TASK TO CARRY OUT – As soon as the line containing "Task: Expand the" appears, start repeating lines exactly and continue to the end of the entries; please skip pictures.

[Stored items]
○ ○ ○ ○ ○

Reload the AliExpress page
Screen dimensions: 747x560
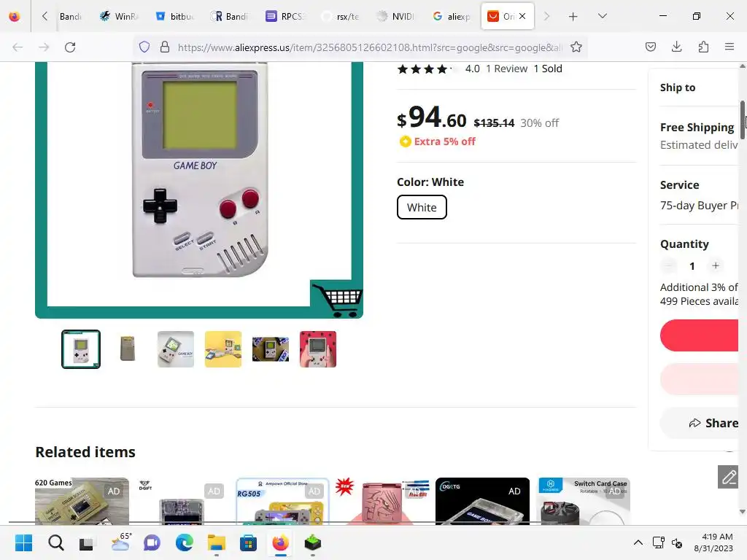(x=70, y=47)
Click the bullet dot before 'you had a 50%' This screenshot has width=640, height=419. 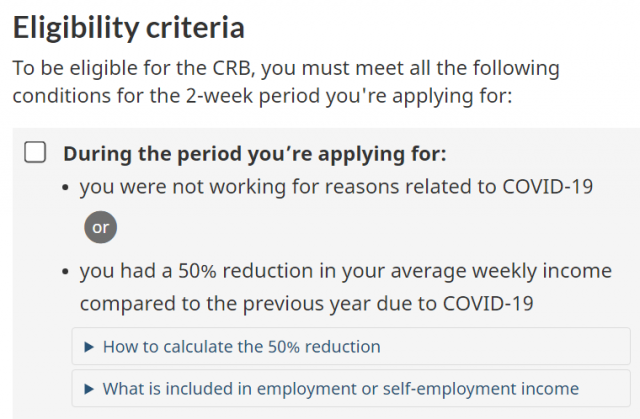[x=65, y=272]
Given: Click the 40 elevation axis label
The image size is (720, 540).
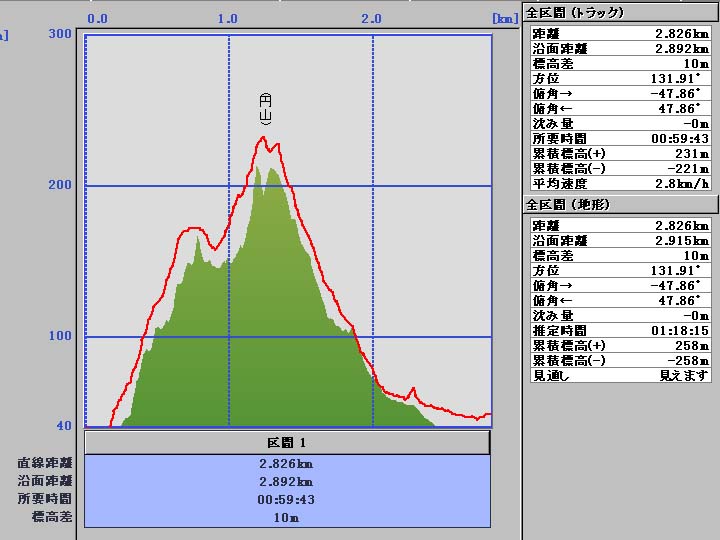Looking at the screenshot, I should (x=63, y=426).
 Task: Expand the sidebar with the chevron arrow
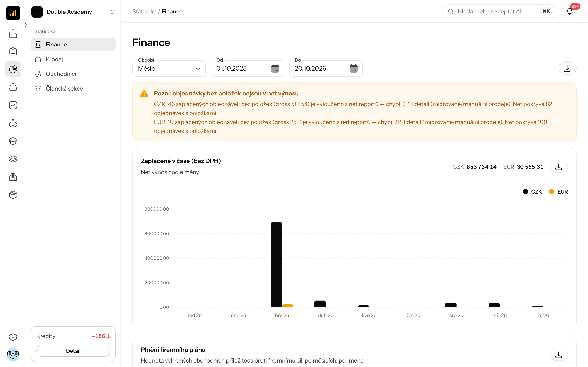(x=26, y=25)
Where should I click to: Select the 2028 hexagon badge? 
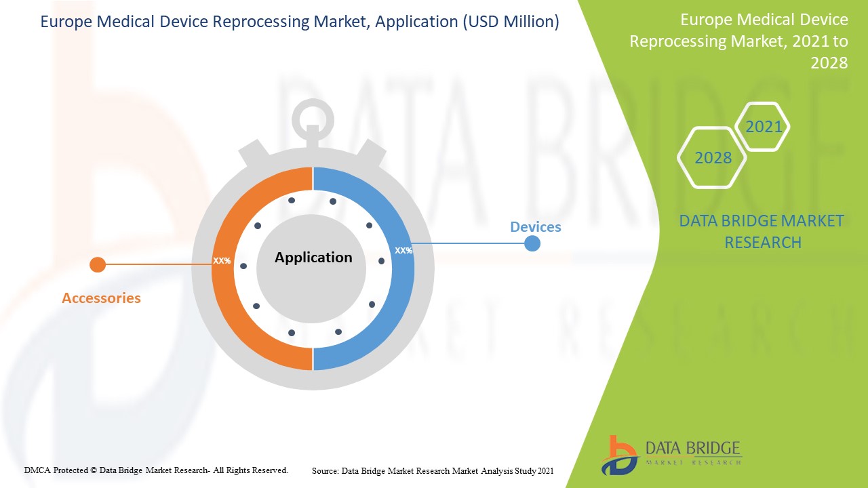pyautogui.click(x=711, y=158)
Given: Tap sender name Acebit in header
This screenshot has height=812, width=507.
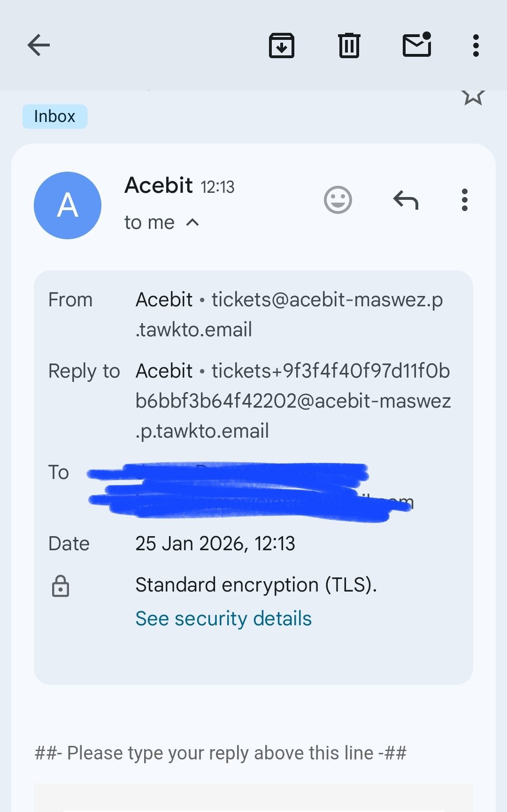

○ ○ ○ ○ ○

SOLVED PROBLEM –
 Task: Expand the sidebar with the chevron arrow
(x=26, y=25)
Where should I click to: Select the 2028 hexagon badge? 
pyautogui.click(x=711, y=158)
Given: Tap sender name Acebit in header
This screenshot has height=812, width=507.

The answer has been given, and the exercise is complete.